==== Data provided ====
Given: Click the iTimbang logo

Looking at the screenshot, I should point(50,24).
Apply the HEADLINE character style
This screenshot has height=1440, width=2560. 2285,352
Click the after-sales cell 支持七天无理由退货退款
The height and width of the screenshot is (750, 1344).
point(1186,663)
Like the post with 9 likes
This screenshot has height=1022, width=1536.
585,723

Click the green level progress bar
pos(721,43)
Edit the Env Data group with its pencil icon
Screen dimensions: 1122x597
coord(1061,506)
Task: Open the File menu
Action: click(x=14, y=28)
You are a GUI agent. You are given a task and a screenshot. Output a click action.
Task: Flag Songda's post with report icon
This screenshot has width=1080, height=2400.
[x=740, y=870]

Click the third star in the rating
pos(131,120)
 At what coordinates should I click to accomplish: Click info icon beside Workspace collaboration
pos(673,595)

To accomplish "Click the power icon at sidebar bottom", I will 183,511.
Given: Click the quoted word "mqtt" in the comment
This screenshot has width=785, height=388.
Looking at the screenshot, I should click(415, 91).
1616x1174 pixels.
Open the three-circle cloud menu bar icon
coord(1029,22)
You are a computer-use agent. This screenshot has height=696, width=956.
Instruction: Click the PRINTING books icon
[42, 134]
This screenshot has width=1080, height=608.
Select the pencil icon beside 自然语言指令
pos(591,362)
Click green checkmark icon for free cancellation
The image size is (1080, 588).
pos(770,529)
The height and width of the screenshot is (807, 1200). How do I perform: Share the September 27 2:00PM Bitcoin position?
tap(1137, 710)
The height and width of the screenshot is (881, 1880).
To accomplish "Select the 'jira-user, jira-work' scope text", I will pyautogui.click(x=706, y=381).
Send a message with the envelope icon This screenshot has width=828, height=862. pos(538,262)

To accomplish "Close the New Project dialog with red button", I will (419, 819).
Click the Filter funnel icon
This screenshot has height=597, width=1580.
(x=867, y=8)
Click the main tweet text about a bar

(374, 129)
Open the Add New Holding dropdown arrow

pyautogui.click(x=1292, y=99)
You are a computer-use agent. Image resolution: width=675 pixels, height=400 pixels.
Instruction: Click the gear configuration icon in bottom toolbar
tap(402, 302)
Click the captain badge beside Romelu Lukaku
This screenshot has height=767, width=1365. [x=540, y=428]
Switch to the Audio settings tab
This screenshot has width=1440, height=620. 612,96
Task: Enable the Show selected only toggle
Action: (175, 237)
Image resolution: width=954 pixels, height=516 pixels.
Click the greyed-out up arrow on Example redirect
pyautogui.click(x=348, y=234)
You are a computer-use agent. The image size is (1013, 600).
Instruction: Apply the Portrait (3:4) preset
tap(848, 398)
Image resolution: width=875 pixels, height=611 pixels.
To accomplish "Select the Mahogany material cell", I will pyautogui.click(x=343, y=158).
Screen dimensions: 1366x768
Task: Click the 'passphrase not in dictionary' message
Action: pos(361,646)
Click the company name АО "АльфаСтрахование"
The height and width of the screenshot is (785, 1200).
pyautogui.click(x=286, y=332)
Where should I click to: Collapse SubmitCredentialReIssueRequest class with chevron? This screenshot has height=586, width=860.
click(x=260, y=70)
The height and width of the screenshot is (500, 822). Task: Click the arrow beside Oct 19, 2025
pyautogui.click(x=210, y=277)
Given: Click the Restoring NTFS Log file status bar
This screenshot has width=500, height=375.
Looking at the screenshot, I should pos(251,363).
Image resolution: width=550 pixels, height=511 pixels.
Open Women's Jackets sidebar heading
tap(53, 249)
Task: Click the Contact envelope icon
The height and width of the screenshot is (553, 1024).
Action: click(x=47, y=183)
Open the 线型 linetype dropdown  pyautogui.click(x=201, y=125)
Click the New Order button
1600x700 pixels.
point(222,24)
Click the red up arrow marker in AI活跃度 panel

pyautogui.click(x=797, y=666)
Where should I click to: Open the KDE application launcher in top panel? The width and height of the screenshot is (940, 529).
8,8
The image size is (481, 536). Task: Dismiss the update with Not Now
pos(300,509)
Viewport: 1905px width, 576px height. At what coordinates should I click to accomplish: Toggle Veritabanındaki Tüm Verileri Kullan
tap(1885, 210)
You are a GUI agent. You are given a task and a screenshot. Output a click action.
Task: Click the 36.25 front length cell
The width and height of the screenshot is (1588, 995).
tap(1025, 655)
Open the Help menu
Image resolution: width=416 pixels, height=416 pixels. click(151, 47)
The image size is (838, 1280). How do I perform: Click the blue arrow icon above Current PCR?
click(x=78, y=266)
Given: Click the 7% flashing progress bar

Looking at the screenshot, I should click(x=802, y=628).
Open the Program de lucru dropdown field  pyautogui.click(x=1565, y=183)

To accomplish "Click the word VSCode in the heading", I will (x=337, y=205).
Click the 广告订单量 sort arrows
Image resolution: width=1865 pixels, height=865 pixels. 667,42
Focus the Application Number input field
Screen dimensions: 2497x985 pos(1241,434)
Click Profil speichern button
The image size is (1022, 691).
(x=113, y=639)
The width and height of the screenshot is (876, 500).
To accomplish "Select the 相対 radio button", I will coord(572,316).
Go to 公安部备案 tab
====
**Prompt**
Edit the material above, changing "Application Number" to "Reference Number" and leaving everything else the same.

**Result of this exercise**
Given: Click the iTimbang logo

Looking at the screenshot, I should point(50,24).
Apply the HEADLINE character style
This screenshot has height=1440, width=2560. 2285,352
Click the after-sales cell 支持七天无理由退货退款
The height and width of the screenshot is (750, 1344).
point(1186,663)
Like the post with 9 likes
This screenshot has height=1022, width=1536.
585,723

Click the green level progress bar
pos(721,43)
Edit the Env Data group with its pencil icon
Screen dimensions: 1122x597
coord(1061,506)
Task: Open the File menu
Action: click(x=14, y=28)
You are a GUI agent. You are given a task and a screenshot. Output a click action.
Task: Flag Songda's post with report icon
This screenshot has width=1080, height=2400.
[x=740, y=870]

Click the third star in the rating
pos(131,120)
 At what coordinates should I click to accomplish: Click info icon beside Workspace collaboration
pos(673,595)

To accomplish "Click the power icon at sidebar bottom", I will 183,511.
Given: Click the quoted word "mqtt" in the comment
This screenshot has width=785, height=388.
Looking at the screenshot, I should click(415, 91).
1616x1174 pixels.
Open the three-circle cloud menu bar icon
coord(1029,22)
You are a computer-use agent. This screenshot has height=696, width=956.
Instruction: Click the PRINTING books icon
[42, 134]
This screenshot has width=1080, height=608.
Select the pencil icon beside 自然语言指令
pos(591,362)
Click green checkmark icon for free cancellation
The image size is (1080, 588).
pos(770,529)
The height and width of the screenshot is (807, 1200). How do I perform: Share the September 27 2:00PM Bitcoin position?
tap(1137, 710)
The height and width of the screenshot is (881, 1880).
To accomplish "Select the 'jira-user, jira-work' scope text", I will pyautogui.click(x=706, y=381).
Send a message with the envelope icon This screenshot has width=828, height=862. pos(538,262)

To accomplish "Close the New Project dialog with red button", I will (419, 819).
Click the Filter funnel icon
This screenshot has height=597, width=1580.
(x=867, y=8)
Click the main tweet text about a bar

(374, 129)
Open the Add New Holding dropdown arrow

pyautogui.click(x=1292, y=99)
You are a computer-use agent. Image resolution: width=675 pixels, height=400 pixels.
Instruction: Click the gear configuration icon in bottom toolbar
tap(402, 302)
Click the captain badge beside Romelu Lukaku
This screenshot has height=767, width=1365. [x=540, y=428]
Switch to the Audio settings tab
This screenshot has width=1440, height=620. 612,96
Task: Enable the Show selected only toggle
Action: (175, 237)
Image resolution: width=954 pixels, height=516 pixels.
Click the greyed-out up arrow on Example redirect
pyautogui.click(x=348, y=234)
You are a computer-use agent. The image size is (1013, 600).
Instruction: Apply the Portrait (3:4) preset
tap(848, 398)
Image resolution: width=875 pixels, height=611 pixels.
To accomplish "Select the Mahogany material cell", I will pyautogui.click(x=343, y=158).
Screen dimensions: 1366x768
Task: Click the 'passphrase not in dictionary' message
Action: pos(361,646)
Click the company name АО "АльфаСтрахование"
The height and width of the screenshot is (785, 1200).
pyautogui.click(x=286, y=332)
Where should I click to: Collapse SubmitCredentialReIssueRequest class with chevron? This screenshot has height=586, width=860.
click(x=260, y=70)
The height and width of the screenshot is (500, 822). Task: Click the arrow beside Oct 19, 2025
pyautogui.click(x=210, y=277)
Given: Click the Restoring NTFS Log file status bar
This screenshot has width=500, height=375.
Looking at the screenshot, I should pos(251,363).
Image resolution: width=550 pixels, height=511 pixels.
Open Women's Jackets sidebar heading
tap(53, 249)
Task: Click the Contact envelope icon
The height and width of the screenshot is (553, 1024).
Action: click(x=47, y=183)
Open the 线型 linetype dropdown  pyautogui.click(x=201, y=125)
Click the New Order button
1600x700 pixels.
point(222,24)
Click the red up arrow marker in AI活跃度 panel

pyautogui.click(x=797, y=666)
Where should I click to: Open the KDE application launcher in top panel? The width and height of the screenshot is (940, 529).
8,8
The image size is (481, 536). Task: Dismiss the update with Not Now
pos(300,509)
Viewport: 1905px width, 576px height. At what coordinates should I click to accomplish: Toggle Veritabanındaki Tüm Verileri Kullan
tap(1885, 210)
You are a GUI agent. You are given a task and a screenshot. Output a click action.
Task: Click the 36.25 front length cell
The width and height of the screenshot is (1588, 995).
tap(1025, 655)
Open the Help menu
Image resolution: width=416 pixels, height=416 pixels. click(151, 47)
The image size is (838, 1280). How do I perform: Click the blue arrow icon above Current PCR?
click(x=78, y=266)
Given: Click the 7% flashing progress bar

Looking at the screenshot, I should click(x=802, y=628).
Open the Program de lucru dropdown field  pyautogui.click(x=1565, y=183)

To accomplish "Click the word VSCode in the heading", I will (x=337, y=205).
Click the 广告订单量 sort arrows
Image resolution: width=1865 pixels, height=865 pixels. 667,42
Focus the Reference Number input field
Screen dimensions: 2497x985 pos(1241,434)
Click Profil speichern button
The image size is (1022, 691).
(x=113, y=639)
The width and height of the screenshot is (876, 500).
To accomplish "Select the 相対 radio button", I will coord(572,316).
Go to 公安部备案 tab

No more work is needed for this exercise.